* [Provided passage]
BEGIN
Friday, January 19, 2007

It is all good

Things are progressing quite nicely from where I sit. Bob has met my older son, Tom, and it went well. It is really "surreal" introducing your son to your fiance. I can't believe this little boy that I gave birth to so long ago is the young man that was sitting across from me who is now grown, living on his own and functioning in his world.

I am very proud of both my sons. I can remember their childhood antics, the school-time years and the graduations for both of them-high school and college. I have a lot to be thankful for.

I am the typical "cancer", the crab person. Whenever threatened, I retreat, reflect on whatever has happened, and then crawl out of the shell and act accordingly. I have always been the sensible, level-headed person, who did what was supposed to be done and went where she was supposed to go. But not now. Bob says I sulk. I don't think that is it.
END
* [Parts of the exercise]
**A)** In one to three sentences, explain why the writer of the blog entry "It is all good" describes herself as the typical "cancer," the crab person.
**B)** According to the blog entry "It is all good," what is the name of the writer's older son?
**C)** Carry the blog entry "It is all good" further, picking up after its final sentence.
The lines that come after this entry are separate material and have no connection to it.

* [Data shown]
BEGIN
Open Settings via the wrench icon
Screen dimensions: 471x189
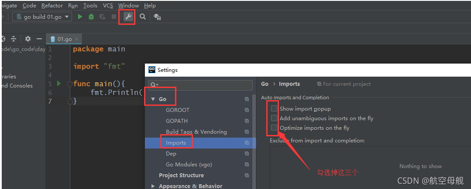click(x=128, y=17)
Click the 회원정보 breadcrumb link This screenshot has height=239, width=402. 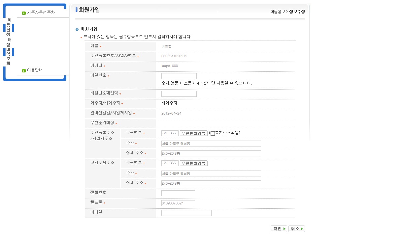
END
* [Responses by item number]
**A)** She calls herself a crab person because, whenever she feels threatened, she retreats, reflects on what has happened, and then crawls out of the shell and acts accordingly.

**B)** Tom.

**C)**
When I was in therapy, my counselor helped me work through the items of my life with a systematic, analytical way of looking at things. I try to do that now. I am about to make a major step in my life and I am trying to work through all of this that is involved. There is so much to do and with working 6 days a week, it doesn't leave much "extra" time to complete it.

Would I change anything? Maybe work less hours. Am I sure about this decision? I am more sure about this than anything I have done in several years. And you know, I can't wait to get started on this new phase of my life.